Rethinking Simulation: How CompLabs Is Building Foundation Models for Mechanical Design
Mechanical engineers need to simulate how their product will perform under various physical conditions. However, these simulations can take days to run and cost thousands of dollars. CompLabs is developing an AI model that can run them in seconds and at negligible cost.
Why Simulation Matters
Designing a product is fundamentally an optimization problem. And this optimization relies on iteratively testing and improving designs based on feedback. The faster you can test, the faster you can learn, the faster you can optimize.
It was for this reason that in the 1960s, numerical solvers were popularized to approximate real-world physical conditions. These algorithms enabled engineers to test products in silico, rather than through costly and time-consuming physical prototypes.
“But the complexity of designs and simulations kept increasing, causing the solvers to have exponentially longer runtimes,” says Chinmay Shrivastava, co-founder and CTO at CompLabs.
Further, these simulations require specialized expertise and often weeks of meshing (describing the geometry to the computer), costing large organizations hundreds of millions per year. The high cost of each simulation results in slow iteration and forces engineers to explore a restricted design space—leading to sub-optimal products.
What If AI Could Understand Designs and Physics?
The impact of AI understanding language has been significant, but what if AI could also understand designs and physics
Surrogate models are being used by advanced engineering teams to speed up simulations. They are narrow ML models trained on a specific simulation, requiring significant data and ML expertise. However, they can’t accurately model nonlinear physics, capture high fidelity, or maintain accuracy with changes to the geometry, material, or physics.

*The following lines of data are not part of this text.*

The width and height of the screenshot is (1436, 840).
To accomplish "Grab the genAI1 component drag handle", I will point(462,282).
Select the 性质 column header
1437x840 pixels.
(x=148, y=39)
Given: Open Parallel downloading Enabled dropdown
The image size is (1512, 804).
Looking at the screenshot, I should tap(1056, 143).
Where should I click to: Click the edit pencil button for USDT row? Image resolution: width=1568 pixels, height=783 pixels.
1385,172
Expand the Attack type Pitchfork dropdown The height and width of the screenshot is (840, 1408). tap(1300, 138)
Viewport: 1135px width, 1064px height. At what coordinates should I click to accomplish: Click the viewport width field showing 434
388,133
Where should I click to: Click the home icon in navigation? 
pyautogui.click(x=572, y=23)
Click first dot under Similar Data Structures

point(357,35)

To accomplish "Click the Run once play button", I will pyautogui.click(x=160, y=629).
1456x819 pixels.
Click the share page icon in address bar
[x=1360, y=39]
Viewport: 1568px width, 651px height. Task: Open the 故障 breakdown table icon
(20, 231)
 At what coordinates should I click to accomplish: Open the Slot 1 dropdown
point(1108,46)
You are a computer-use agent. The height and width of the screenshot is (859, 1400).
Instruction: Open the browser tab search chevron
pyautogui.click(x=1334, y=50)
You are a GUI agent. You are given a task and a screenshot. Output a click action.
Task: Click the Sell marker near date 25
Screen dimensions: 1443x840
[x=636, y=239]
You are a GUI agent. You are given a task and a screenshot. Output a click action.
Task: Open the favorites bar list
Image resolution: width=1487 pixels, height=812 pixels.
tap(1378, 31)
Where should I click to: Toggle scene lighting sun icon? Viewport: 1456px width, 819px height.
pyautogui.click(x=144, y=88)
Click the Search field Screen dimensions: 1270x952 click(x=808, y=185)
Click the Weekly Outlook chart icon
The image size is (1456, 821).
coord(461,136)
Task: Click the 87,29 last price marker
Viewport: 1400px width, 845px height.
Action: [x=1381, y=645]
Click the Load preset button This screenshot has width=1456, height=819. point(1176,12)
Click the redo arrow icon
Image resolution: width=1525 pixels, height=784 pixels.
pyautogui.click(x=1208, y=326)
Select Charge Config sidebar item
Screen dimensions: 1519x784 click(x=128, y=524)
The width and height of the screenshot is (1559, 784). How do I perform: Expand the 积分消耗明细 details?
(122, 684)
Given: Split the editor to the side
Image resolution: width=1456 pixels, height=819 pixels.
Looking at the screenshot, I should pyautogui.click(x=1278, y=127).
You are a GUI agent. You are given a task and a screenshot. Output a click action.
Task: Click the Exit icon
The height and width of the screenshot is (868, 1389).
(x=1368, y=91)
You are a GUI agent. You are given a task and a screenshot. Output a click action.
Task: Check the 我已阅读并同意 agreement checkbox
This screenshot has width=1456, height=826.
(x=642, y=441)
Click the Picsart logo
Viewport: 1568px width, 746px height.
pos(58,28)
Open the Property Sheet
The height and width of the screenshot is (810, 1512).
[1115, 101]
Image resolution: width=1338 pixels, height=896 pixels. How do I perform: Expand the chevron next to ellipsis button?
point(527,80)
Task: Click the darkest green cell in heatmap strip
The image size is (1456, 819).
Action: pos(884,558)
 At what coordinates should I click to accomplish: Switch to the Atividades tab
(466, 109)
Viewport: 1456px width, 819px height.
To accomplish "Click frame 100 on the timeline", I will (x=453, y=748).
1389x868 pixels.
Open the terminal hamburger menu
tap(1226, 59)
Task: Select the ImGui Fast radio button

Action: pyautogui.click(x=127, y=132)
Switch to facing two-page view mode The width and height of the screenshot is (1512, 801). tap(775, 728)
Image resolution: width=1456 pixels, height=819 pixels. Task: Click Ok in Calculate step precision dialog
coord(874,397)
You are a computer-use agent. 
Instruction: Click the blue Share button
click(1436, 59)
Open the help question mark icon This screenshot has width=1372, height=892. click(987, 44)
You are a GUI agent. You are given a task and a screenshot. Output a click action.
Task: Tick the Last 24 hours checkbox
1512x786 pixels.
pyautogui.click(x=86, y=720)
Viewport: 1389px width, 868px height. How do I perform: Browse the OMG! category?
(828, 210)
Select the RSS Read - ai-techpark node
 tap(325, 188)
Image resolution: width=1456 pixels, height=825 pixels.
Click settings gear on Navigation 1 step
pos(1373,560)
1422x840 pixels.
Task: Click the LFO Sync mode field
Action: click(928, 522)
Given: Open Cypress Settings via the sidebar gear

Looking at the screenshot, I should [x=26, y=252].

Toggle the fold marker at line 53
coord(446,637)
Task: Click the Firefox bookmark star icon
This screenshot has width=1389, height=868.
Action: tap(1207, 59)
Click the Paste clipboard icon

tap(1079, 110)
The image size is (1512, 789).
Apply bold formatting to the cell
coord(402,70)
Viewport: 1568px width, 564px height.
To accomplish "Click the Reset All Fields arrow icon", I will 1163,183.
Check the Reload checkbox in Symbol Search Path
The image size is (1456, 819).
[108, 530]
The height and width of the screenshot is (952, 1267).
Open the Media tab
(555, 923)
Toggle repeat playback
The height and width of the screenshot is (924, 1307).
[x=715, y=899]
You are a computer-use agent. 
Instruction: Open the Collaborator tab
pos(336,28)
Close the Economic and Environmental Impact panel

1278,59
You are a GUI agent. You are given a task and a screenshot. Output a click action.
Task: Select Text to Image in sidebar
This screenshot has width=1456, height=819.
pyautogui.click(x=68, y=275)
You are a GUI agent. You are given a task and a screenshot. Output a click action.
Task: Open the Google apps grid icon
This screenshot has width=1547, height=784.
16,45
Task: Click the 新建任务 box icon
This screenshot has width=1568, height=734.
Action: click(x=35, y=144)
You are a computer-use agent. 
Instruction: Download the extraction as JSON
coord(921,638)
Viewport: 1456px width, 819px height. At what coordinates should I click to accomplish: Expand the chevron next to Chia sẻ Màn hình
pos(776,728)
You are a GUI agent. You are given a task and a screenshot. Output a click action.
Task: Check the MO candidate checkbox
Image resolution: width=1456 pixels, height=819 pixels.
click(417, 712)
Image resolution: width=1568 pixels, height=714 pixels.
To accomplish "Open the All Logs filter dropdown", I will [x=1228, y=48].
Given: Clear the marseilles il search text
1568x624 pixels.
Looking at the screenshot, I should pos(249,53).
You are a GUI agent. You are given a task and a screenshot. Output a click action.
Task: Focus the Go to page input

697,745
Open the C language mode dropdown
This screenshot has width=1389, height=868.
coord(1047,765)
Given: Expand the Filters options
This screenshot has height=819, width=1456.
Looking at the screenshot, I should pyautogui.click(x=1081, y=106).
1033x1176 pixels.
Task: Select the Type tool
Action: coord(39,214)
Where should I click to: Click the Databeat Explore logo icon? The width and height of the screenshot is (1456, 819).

“Many teams experiment with surrogate models, but often invest significant effort for limited return. We’re providing them a faster, more generalizable way to accelerate simulations,” says Noah Evers, co-founder and CEO at CompLabs.
Rather than training highly-specific single-purpose models, CompLabs is developing a general AI model that understands 3D geometries and how they’re affected by physical conditions.
Their model is pre-trained on a diverse corpus of 3D geometries and physics data. This enables it to replicate the performance of a company’s solver after finetuning on prior simulation runs. Users can then run high-fidelity simulations in seconds on new geometries, materials, and physical conditions. Because the model can intuitively understand geometries, there’s no need for meshing.
For example, one large engineering company is planning to use the model to evaluate material and coating combinations for complex thermal components, compressing months of work into hours.
Looking Forward
CompLabs has raised $2.65M in pre-seed funding from Alt Capital, Cory Levy and Joris Poort (CEO of Rescale). The team is now working with engineering leaders across aerospace, automotive, and materials to accelerate their complex simulations.
Mechanical design today is slow: weeks of meshing, simplifying models to make them computationally tractable, and runtimes of days to months. These delays break the flow of design, making it hard to stay in a creative mindset.
Our goal is to pull mechanical engineers out of the weeds and empower them as designers.
With an AI model that understands geometry and physics, engineers will describe what they want—a part that can withstand certain loads, stay within thermal limits, or reduce drag—and the system will generate optimized designs.
Design will become more goal-oriented, fast, and creative.